Voss - Patrick White

'Laura Trevelyan was at that moment tracing with her toe the long, ribbony track of some sea-worm, as if it had been important. In the rapt afternoon all things were all-important, the inquiring mouths of blunt anemones, the twisted roots of driftwood returning and departing in the shallows, mauve scum of little bubbles the sand was sucking down, and the sun, the sun that was hitting them over the heads. She was too hot, of course, in the thick dress that she had put on for a colder day, with the result that all words became great round weights. She did not raise here head for those the German spoke, but heard them fall, and loved their shape. So far departed from that rational level to which she had determined to adhere, her own thoughts were grown obscure, even natural. She did not care. It was lovely. She would have liked to sit upon a rock and listen to words, not of any man, but detached, mysterious, poetic words that she alone would interpret through some sense inherited from sleep. Herself disembodied. Air joining air experiences a voluptuousness no less intense because imperceptible.'

-pg. 57



Voss is about a man driven by a single-minded purpose to map the Australian interior, and perhaps it's fitting that this was the first of Patrick White's books I've ever read, since from the first two sentences it felt like I'd discovered a mysterious and hidden world, old as stone, that was just waiting to be roamed over, plumbed, fathomed, explored. The prose, as can be seen above, is weighty; White's style is capable of alternating from the minutely particular to all-encompassing accuracy from polished period to polished period, and the unflinching seriousness of the ideas and themes are brilliantly punctuated by a devious humor. In many ways, he reminds me of Faulkner, with his ability to wreath the story round with elements of legend, or mythology, born not out of classical allusion or grand deities, but the memorializing lies all people tell themselves of themselves.

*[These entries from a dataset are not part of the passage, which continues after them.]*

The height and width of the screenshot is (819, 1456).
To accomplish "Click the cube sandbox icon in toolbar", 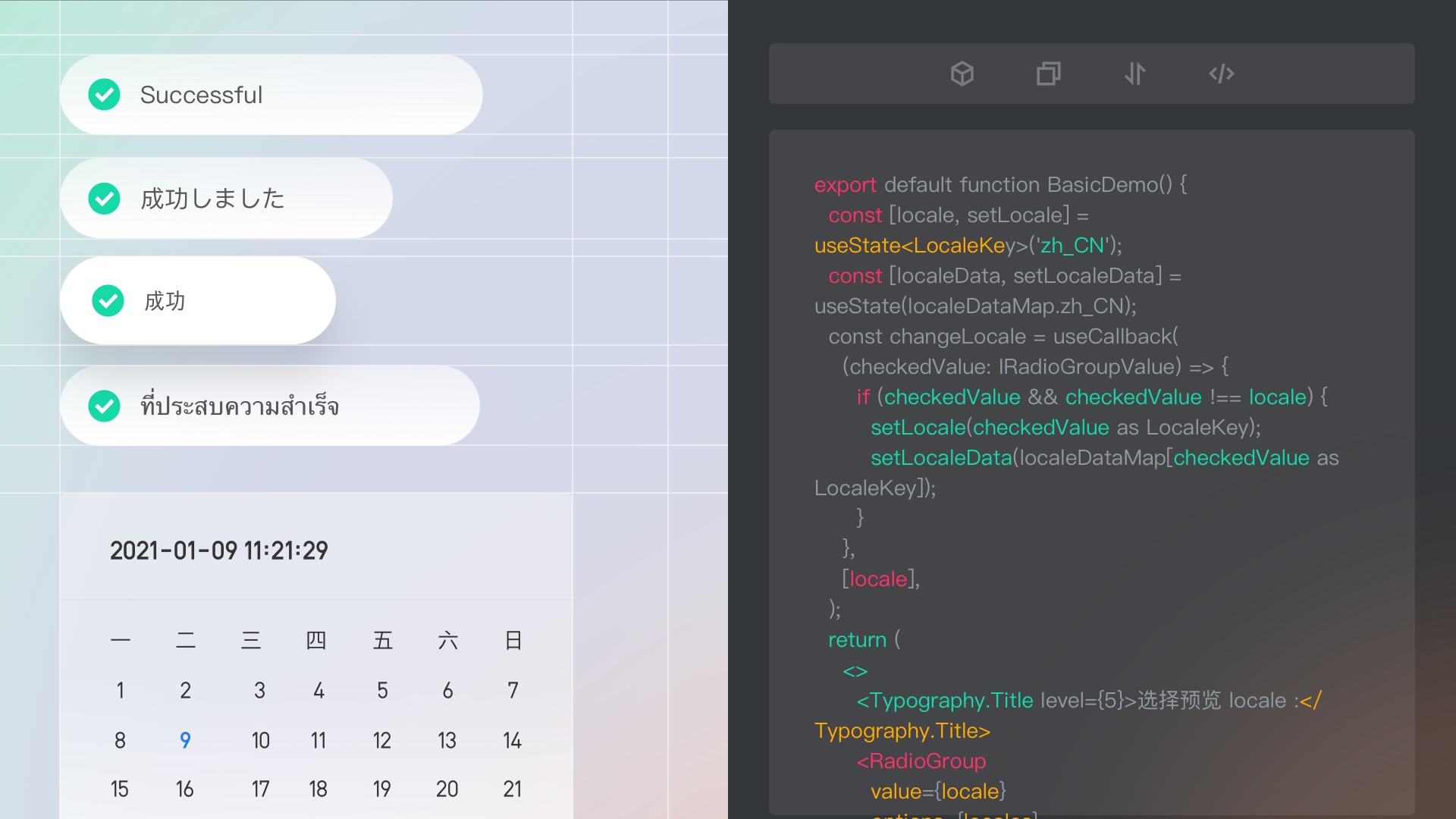I will point(962,74).
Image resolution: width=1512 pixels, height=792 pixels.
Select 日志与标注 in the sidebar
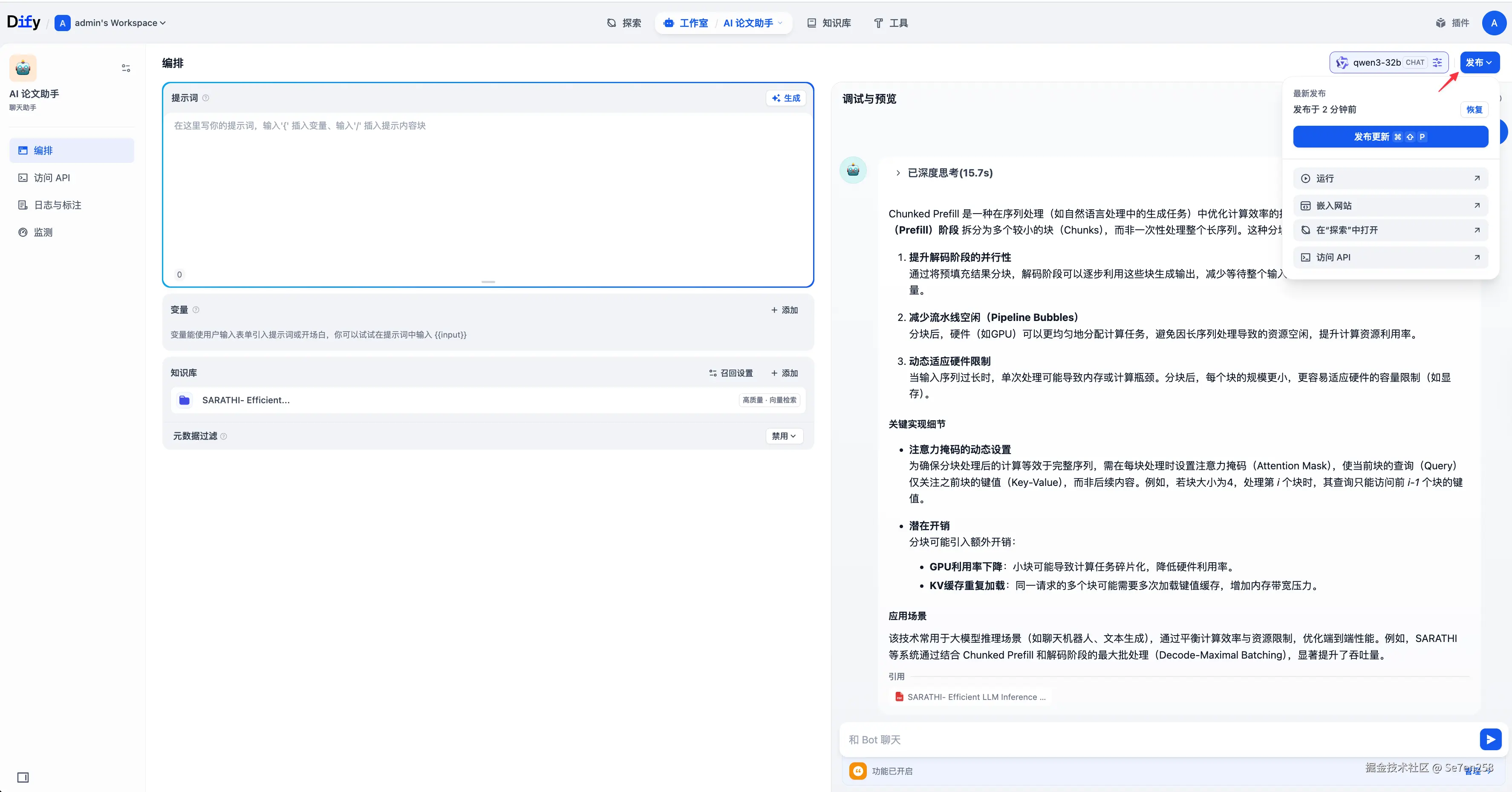tap(58, 205)
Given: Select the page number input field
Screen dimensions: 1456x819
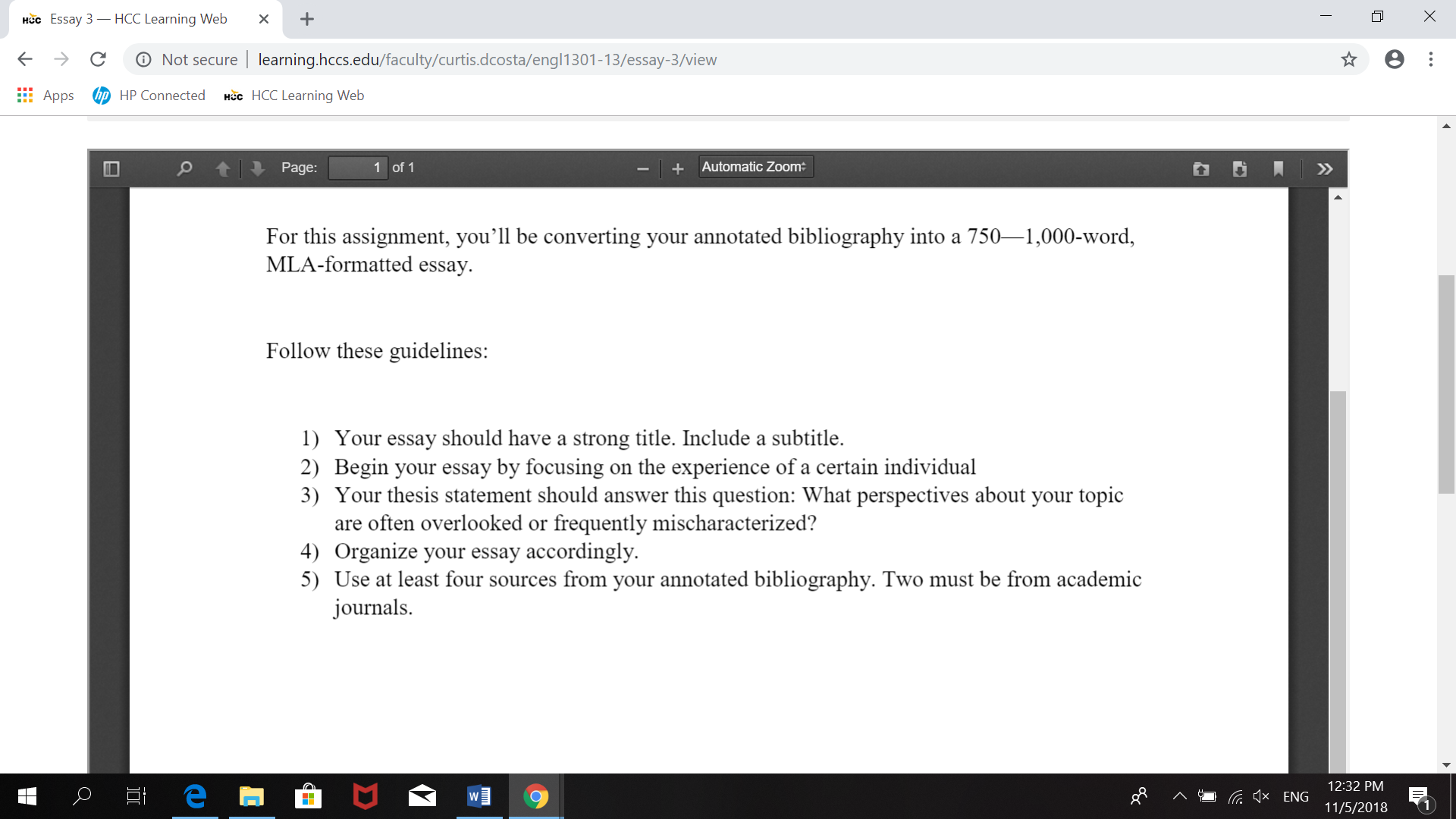Looking at the screenshot, I should pos(357,168).
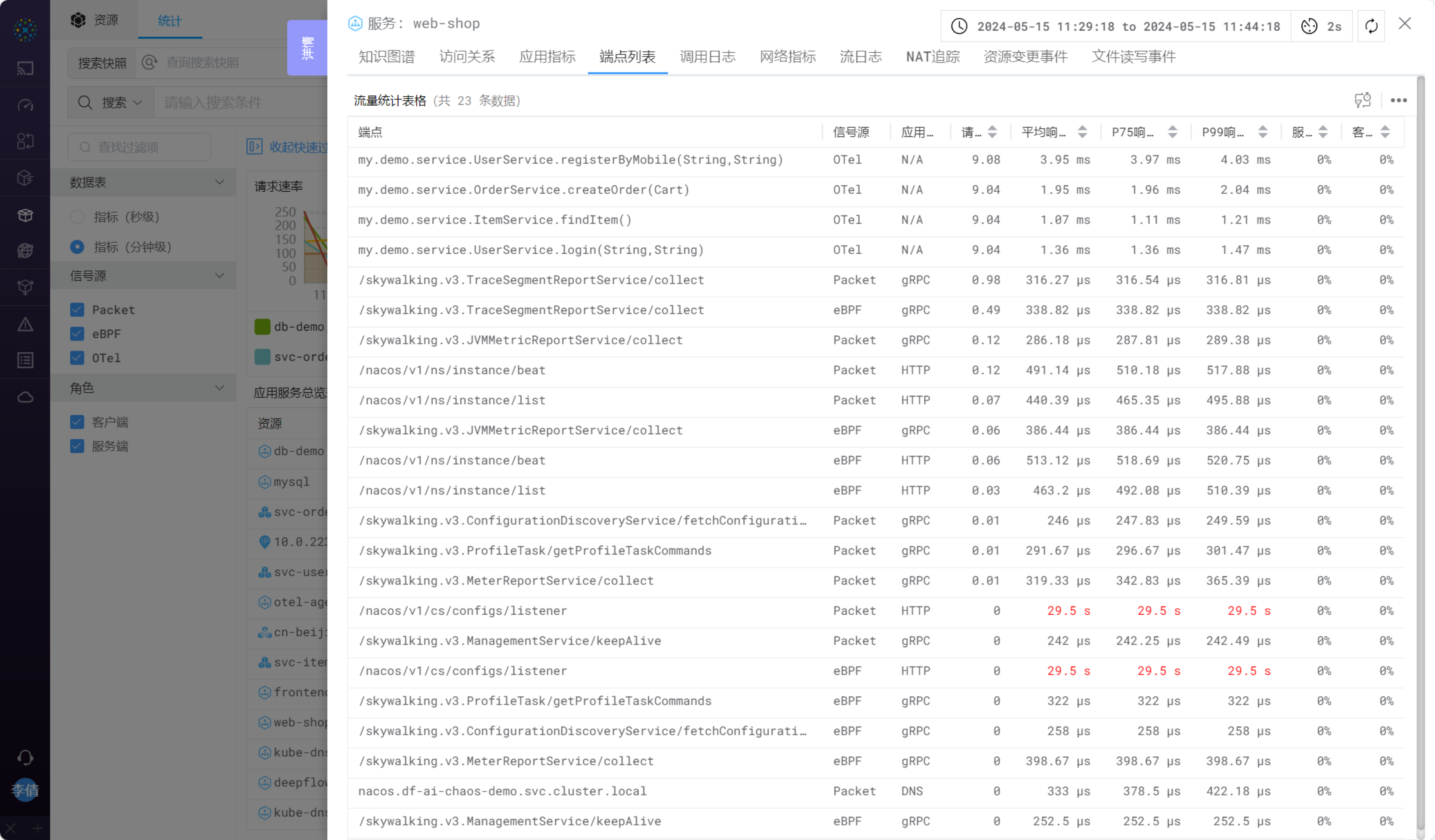
Task: Click the alert triangle icon in the sidebar
Action: pyautogui.click(x=25, y=325)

Voss, the explorer, is a man driven by an ideal. While his purpose is to explore Australia and tame the wild desert with his body and mind, he is also on a quasi-mystical quest, which can best be described as an attempt at apotheosis. He is, to his own mind, a god of the wilderness, and the aboriginals of the land he seeks to conquer he views as his natural subjects; the expedition is simply a test of this belief, and his success will be determined by whether or not he has overcome all of his human weakness. But while he is preparing for the trip, gathering supplies and men and plotting out his expected course, he unexpectedly falls in love with Laura Trevelyan, the orphaned niece of the expedition's primary sponsor.

It is this odd love affair that dominates the book, despite the fact that the bond they share is unacknowledged until after Voss takes off for the desert. They share a psychic link by which they are able to communicate, even across the vast expanse that lies between them, and they often turn to each other when under some particular stress. Voss and his party inevitably endure the inevitable hardships of any adventure narrative—thirst, hunger, hostile natives, mutiny—and Laura must persevere in Sydney’s stuffy society. The connection between the two lends a stark, parched quality to the society scenes, and an oppressiveness to the vast and open desert lands, and Laura and Voss seem to become the only free individuals in a book filled with ex-convicts, madmen, property-owned people and those hemmed in by society’s strict proprieties, and yet their freedom is built on a dependence on one another, almost a shackling.